LinkedIn’s reputation for being positive is certainly helped by another of its features: the absence of any “sad” reaction button – as if the platform doesn’t expect users to feel any negative emotions. “It should be more negative, and it should be funnier,” says Adams, who experiments with humorous writing on LinkedIn herself (with, admittedly, a much lower follower count than Casinader’s sincerity has achieved).
But maybe the business skew of LinkedIn is enough to keep the platform positive. “LinkedIn isn’t very political,” says Fletcher. “It often comes up when people Google you, and [if you’re job hunting] you want to show that professional side.”
Of course, posting on LinkedIn is a performance of professionalism – just like posting on Twitter is a performance of pithy irony and posting on Instagram is a performance of the aesthetic considerations of your life.

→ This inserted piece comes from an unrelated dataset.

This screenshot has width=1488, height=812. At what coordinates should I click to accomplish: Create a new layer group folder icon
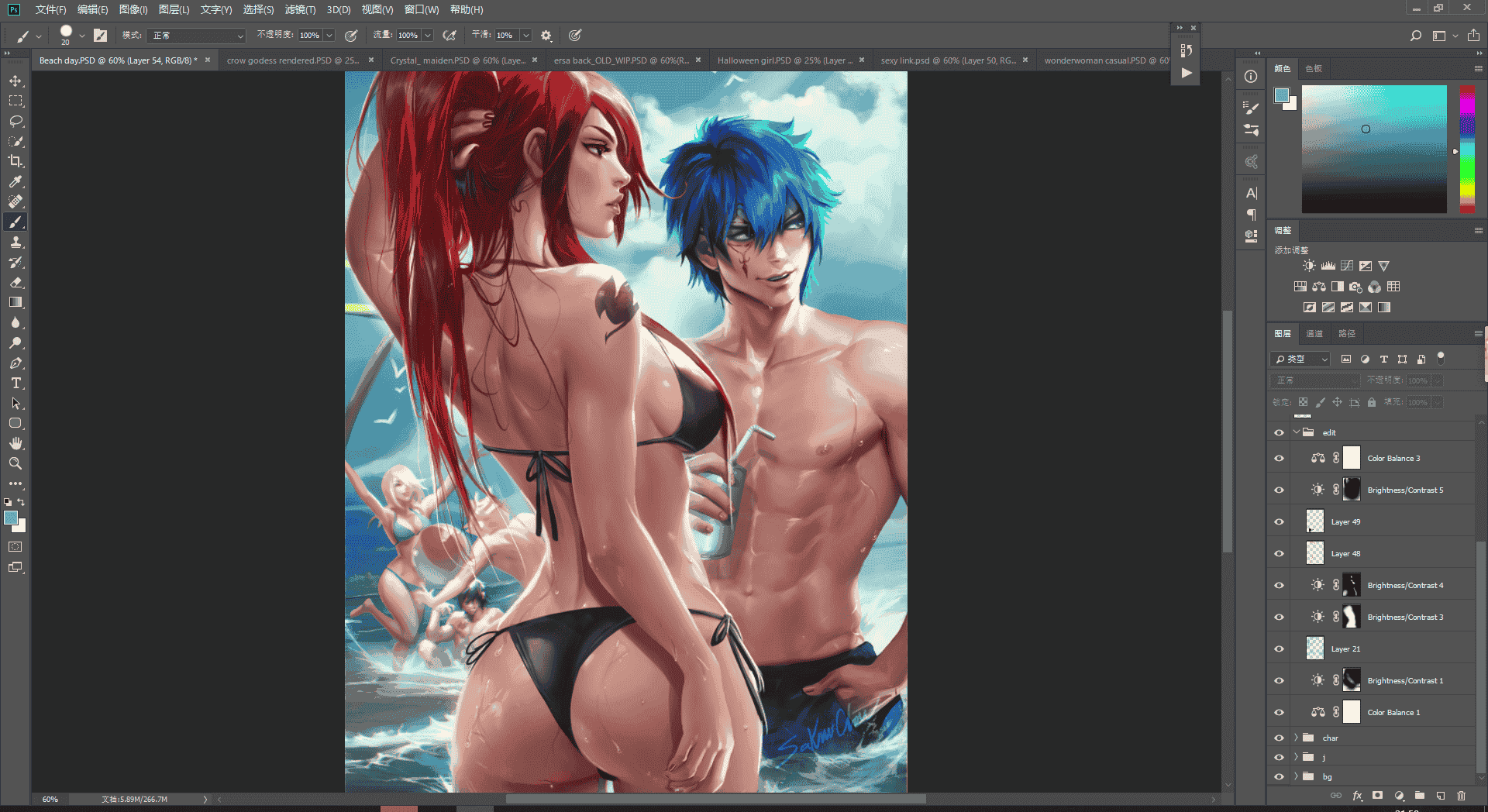[x=1420, y=796]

But while the self you present to your LinkedIn followers might seem totally alien to the self you present to your Tumblr followers, some self-regulation and compartmentalising has always been part of the human experience, Fletcher suggests.

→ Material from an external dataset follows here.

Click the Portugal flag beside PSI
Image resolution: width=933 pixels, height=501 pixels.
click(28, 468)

“People make decisions all the time about what to disclose, what audience they’re speaking to,” she says. The difference is that in being, explicitly, a platform for people with jobs, the audience that people are imagining is potential future employers. On LinkedIn, you’re always showing the best parts of yourself, as if you’re in a job interview.
The inclination towards “professionalism”, whatever that means, is perhaps part of the reason Rob Campbell’s post made such a splash – we rarely hear of pearl clutching about the latest trend on LinkedIn, unlike the rabid attention often given to teenagers on TikTok. Given that many people use LinkedIn to look for work, both users and companies are incentivised to show only the cleanest, most productive versions of themselves. The algorithm is more interested in this performance of productive labour than anything more outrageous. Or maybe it’s because the people who excel on LinkedIn tend to have other markers of power and wealth – there’s no headline in a succeeding business talking up its continued success on LinkedIn.
With all its idiosyncrasies, LinkedIn has found a way to endure. It’s already outlasted several major social networks, and it might outlast more. It’s got Jehan Casinader’s storytelling. It’s got Josie Adams’s shitposts. It’s got Phoebe Fletcher’s former digital marketing students helming corporate accounts. It’s got the occasional political scandal, and chances are it has your nicest headshot and tidily conveyed work history, too. All these work to keep LinkedIn around. It’s also, at the very least, one social media platform it’s OK to use at work.